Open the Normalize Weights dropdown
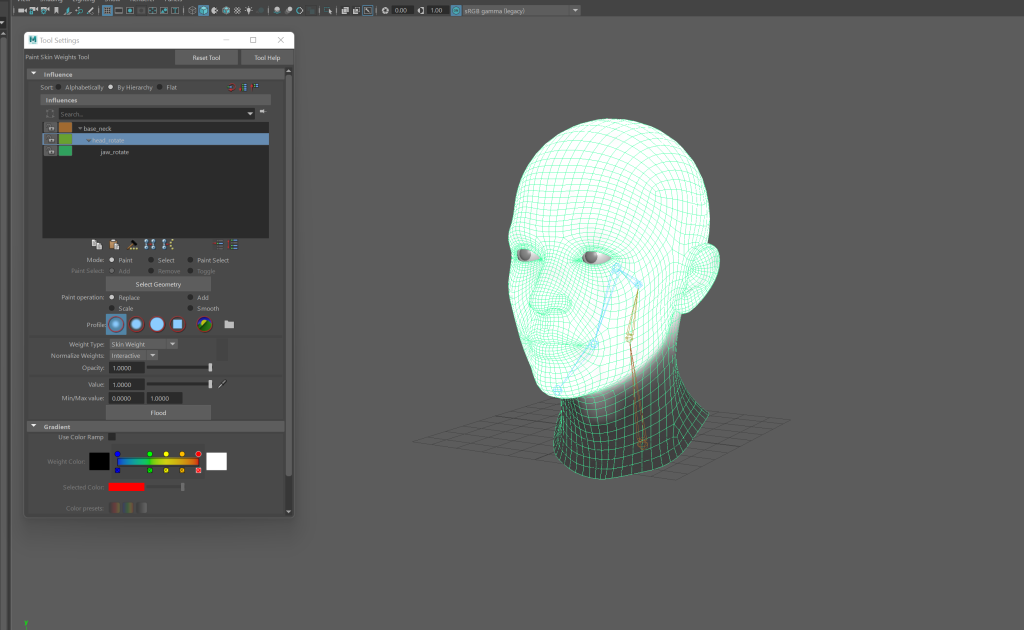Screen dimensions: 1024x630 133,355
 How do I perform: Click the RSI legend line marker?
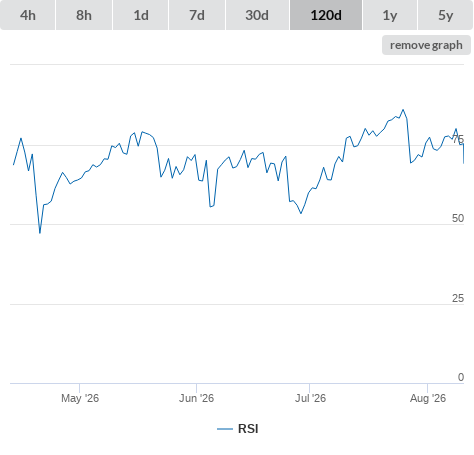click(x=225, y=429)
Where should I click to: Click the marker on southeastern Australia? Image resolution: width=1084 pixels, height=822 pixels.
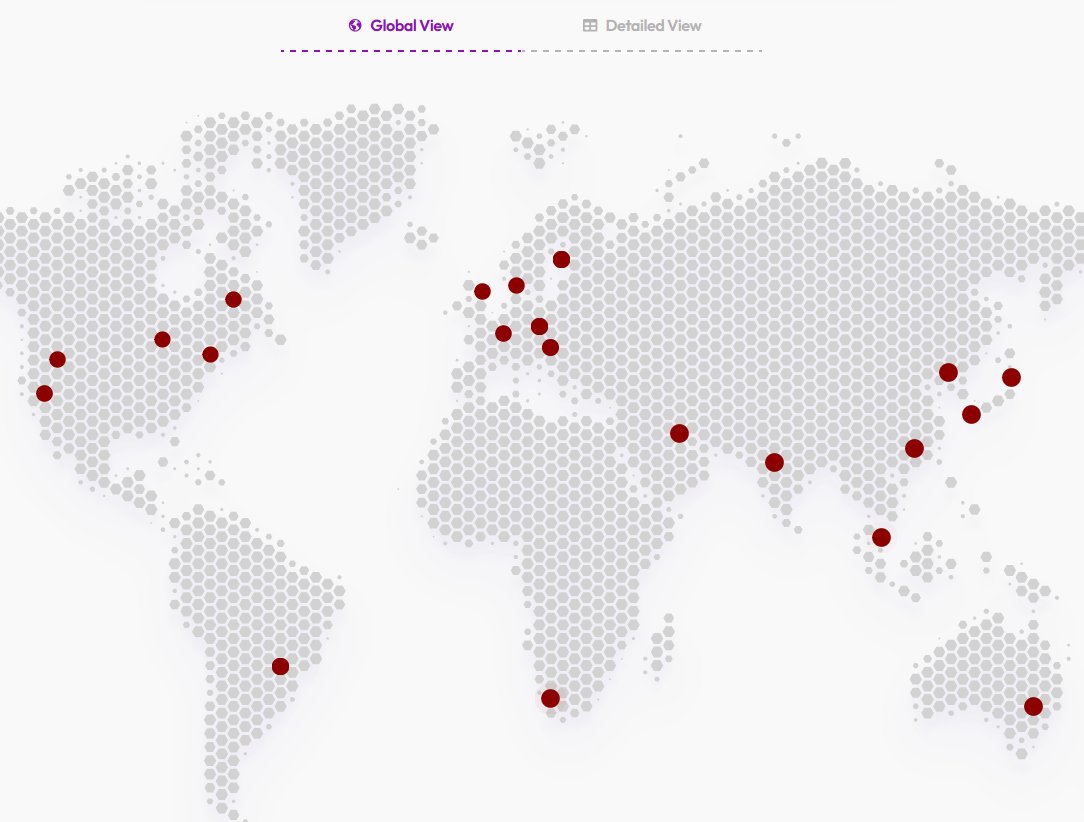(x=1033, y=706)
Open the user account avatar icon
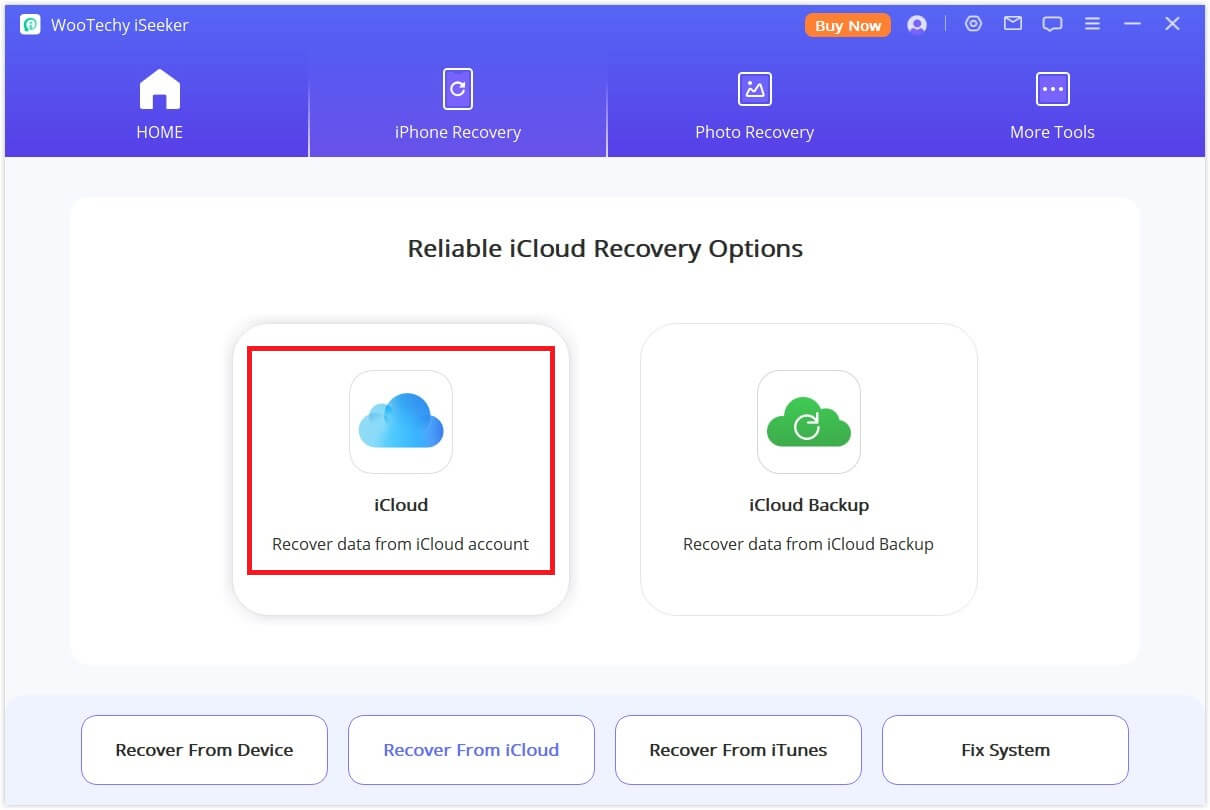1210x810 pixels. 917,24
* * * * * * * * *
THE REQUEST ▸ Reproduce every line of the material above word for word, leaving out the pictures.

RESPONSE TO THIS TASK ▸
Open the Normalize Weights dropdown
Screen dimensions: 1024x630 133,355
 How do I perform: Click the RSI legend line marker?
click(x=225, y=429)
Where should I click to: Click the marker on southeastern Australia? Image resolution: width=1084 pixels, height=822 pixels.
(x=1033, y=706)
Open the user account avatar icon
1210x810 pixels. 917,24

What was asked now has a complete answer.